Vom Brexit bis zum Streit um die EU-Kommission, Merkel und Macron müssen Knackpunkte angehen

Angela Merkel trifft sich heute mit Emmanuel Macron. Bei dem gemeinsamen Arbeitsessen müssen sie wichtige Knackpunkte angehen. [Clemens Bilan/ epa]

Wenige Tage vor dem nächsten deutsch-französischen Ministerrat und dem EU-Gipfel in Brüssel treffen Bundeskanzlerin Angela Merkel (CDU) und der französische Präsident Emmanuel Macron am Sonntag in Paris zusammen. Bei dem gemeinsamen Arbeitsessen müssen sie wichtige Knackpunkte angehen:

BREXIT
Wenige Tage vor dem EU-Gipfel zum Brexit ab Donnerstag bleibt die Lage verworren: Die EU und Großbritannien haben sich mit Blick auf das Austrittsdatum 31. Oktober zwar auf vertiefte Gespräche über ein Abkommen geeinigt. Der britische Premierminister Boris Johnson will den Brexit aber notfalls auch ohne Einigung mit der EU durchsetzen.

Bei dem Brüsseler Gipfel könnte es um eine erneute Verschiebung des Brexits gehen, die das britische Parlament fordert, Johnson aber ablehnt. Frankreich sieht einen weiteren Aufschub mit Skepsis: Die EU habe schon „sehr viel Zeit“ mit dem Thema verbracht, betonte Macron. Die Verantwortung liege nun bei London.

TÜRKEI
Angesichts der türkischen Militäroffensive in Nordsyrien will Frankreich auf EU-Ebene über Sanktionen gegen Ankara diskutieren. Die Bundesregierung hat sich dazu bisher nicht positioniert. Ob solche Strafmaßnahmen in der EU Zustimmung finden, ist ebenfalls nicht klar.

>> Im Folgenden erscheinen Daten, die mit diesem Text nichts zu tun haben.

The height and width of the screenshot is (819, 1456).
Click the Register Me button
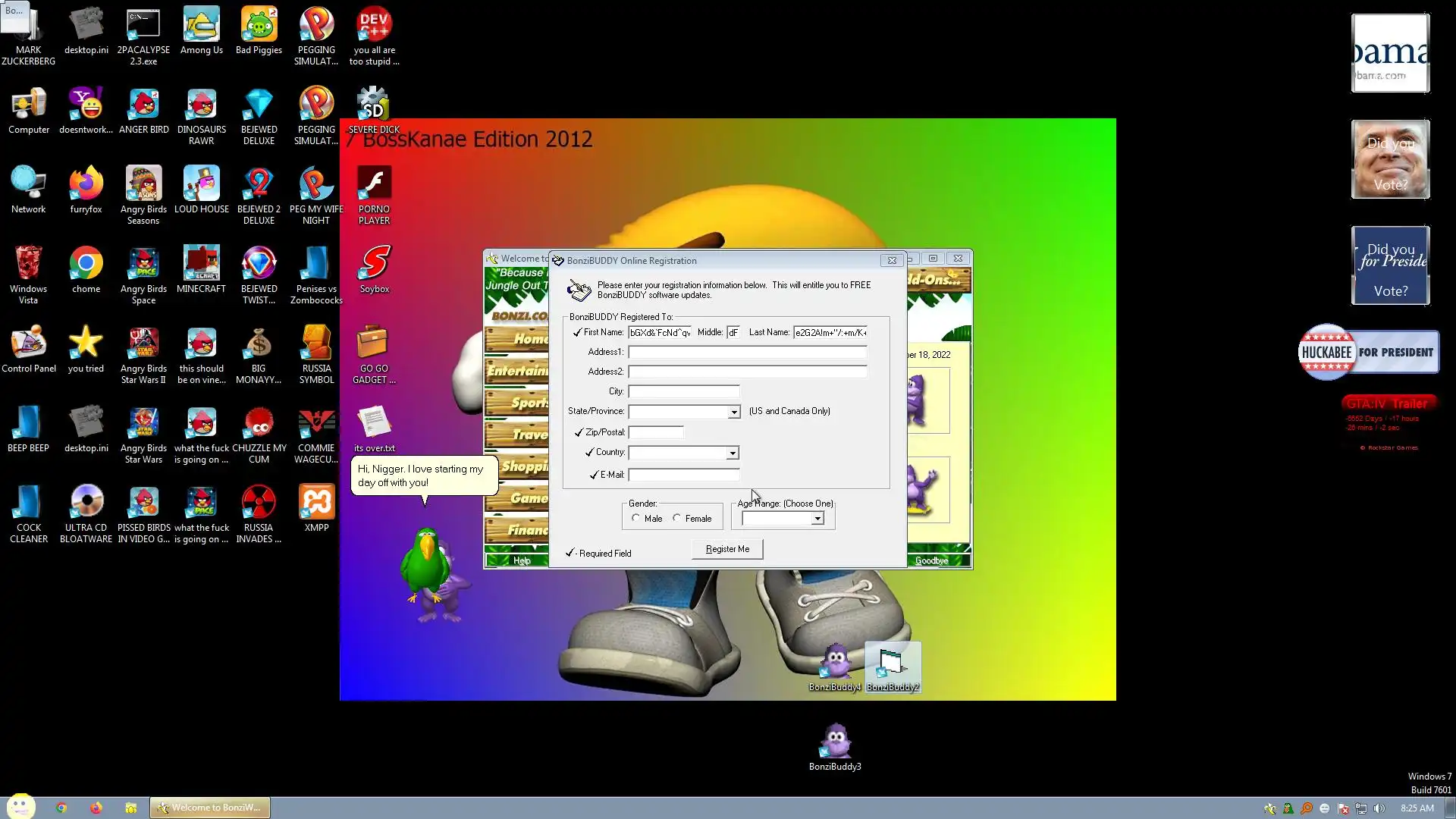coord(726,549)
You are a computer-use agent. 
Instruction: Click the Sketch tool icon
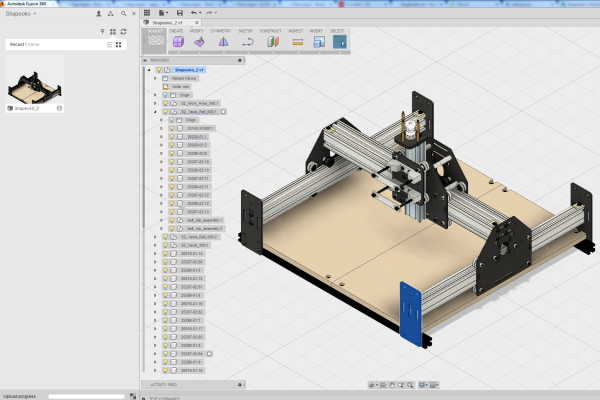(246, 42)
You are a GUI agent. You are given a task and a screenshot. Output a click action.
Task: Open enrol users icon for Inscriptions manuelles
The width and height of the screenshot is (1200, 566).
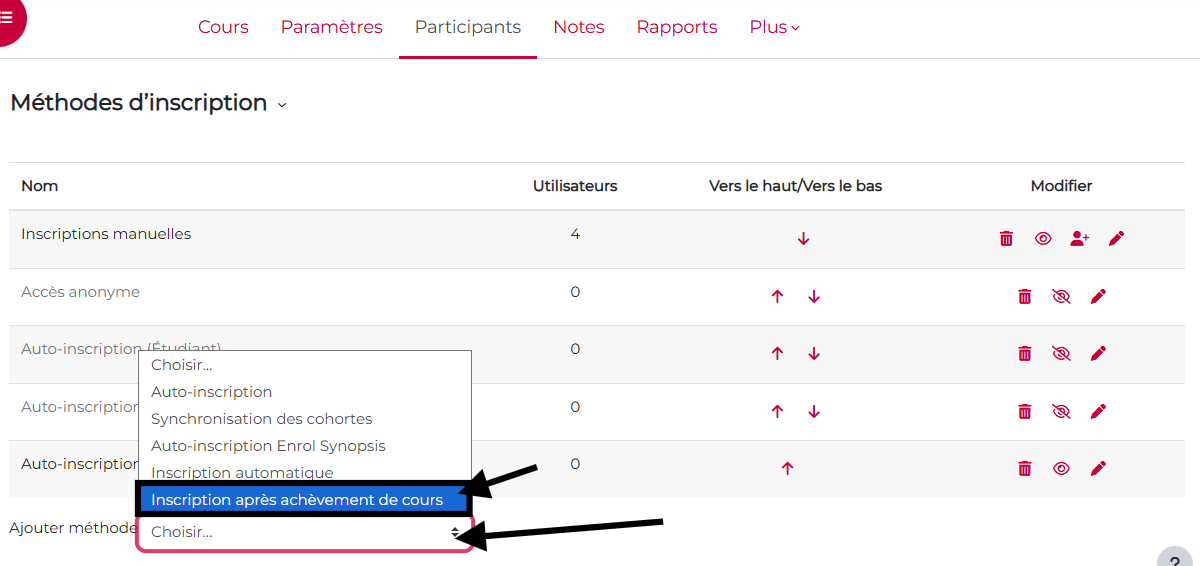pos(1079,238)
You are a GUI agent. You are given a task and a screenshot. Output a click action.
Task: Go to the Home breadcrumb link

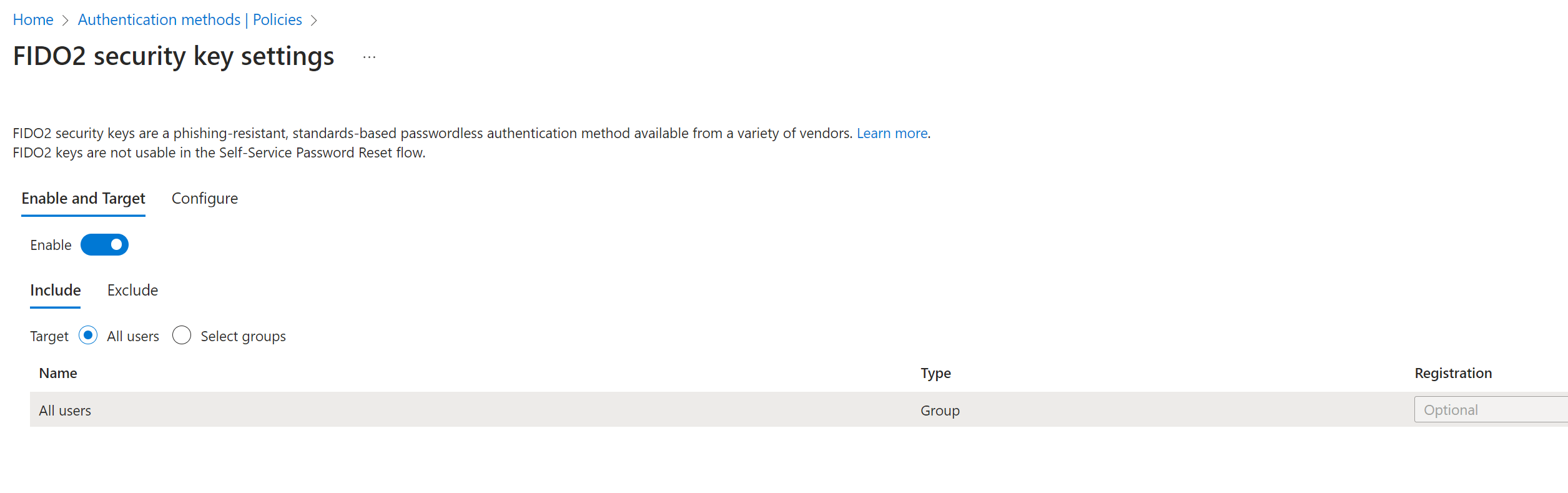pos(33,20)
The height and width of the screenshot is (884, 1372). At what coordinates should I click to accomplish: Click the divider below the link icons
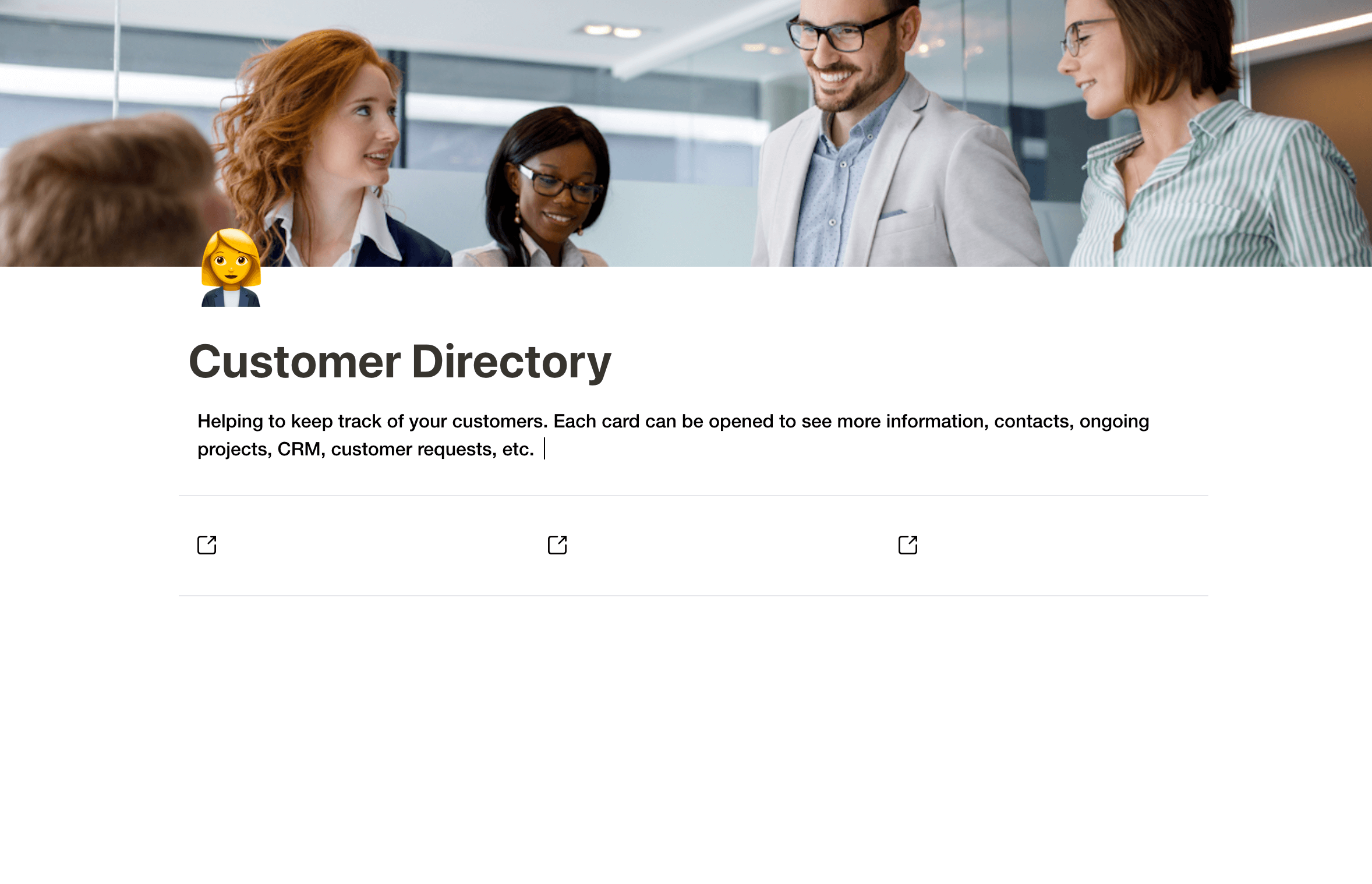[x=693, y=596]
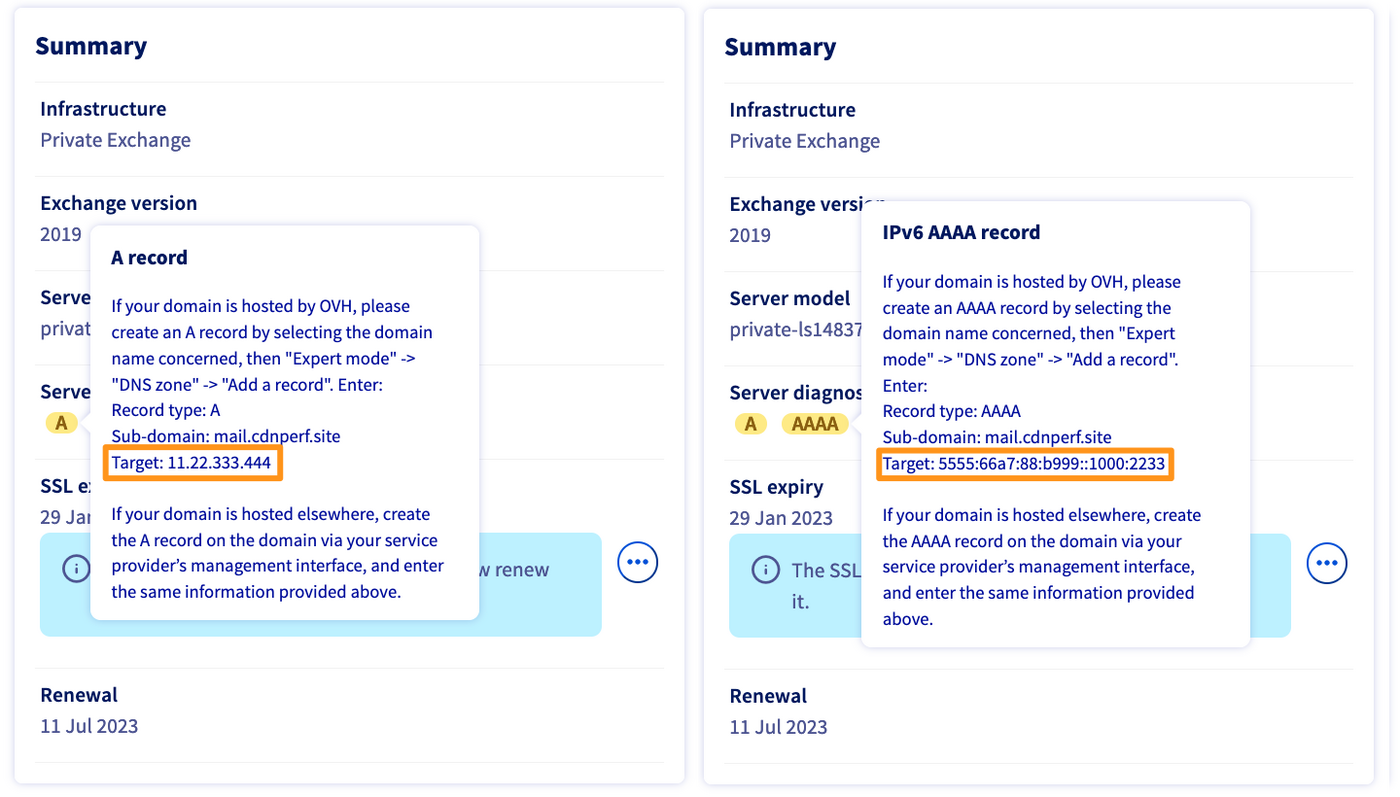The width and height of the screenshot is (1400, 797).
Task: Click 'Private Exchange' in the left panel
Action: pyautogui.click(x=115, y=140)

Die fünf EU-Mitglieder im UN-Sicherheitsrat – neben Deutschland und Frankreich sind dies Belgien, Großbritannien und Polen – haben Ankara zum Stopp der Syrien-Offensive aufgerufen. Die Türkei droht der EU ihrerseits mit einer Öffnung der Grenzen für Flüchtlinge.

UKRAINE
Merkel und Macron dürften auch über den geplanten Vierer-Gipfel mit der Ukraine und Russland für einen Frieden in der Ostukraine sprechen. Dieser gestaltet sich weiter schwierig. Der ukrainische Präsident Wolodymyr Selenskyj stellt Bedingungen für ein solches Treffen im Normandie-Format. Er forderte am Donnerstag einen Truppenabzug beider Seiten in der Ostukraine und einen dauerhaften Waffenstillstand.

RÜSTUNGSEXPORTE
In dem monatelangen Streit gibt es nach AFP-Informationen eine Einigung: Nach Angaben aus französischen Regierungskreisen kamen Berlin und Paris überein, dass Deutschland Ausfuhren französischer Rüstungsgüter künftig nicht blockiert, wenn diese weniger als 20 Prozent deutscher Bauteile enthalten. Die Einigung soll demnach am Mittwoch auf dem deutsch-französischen Ministerrat in Toulouse verkündet werden.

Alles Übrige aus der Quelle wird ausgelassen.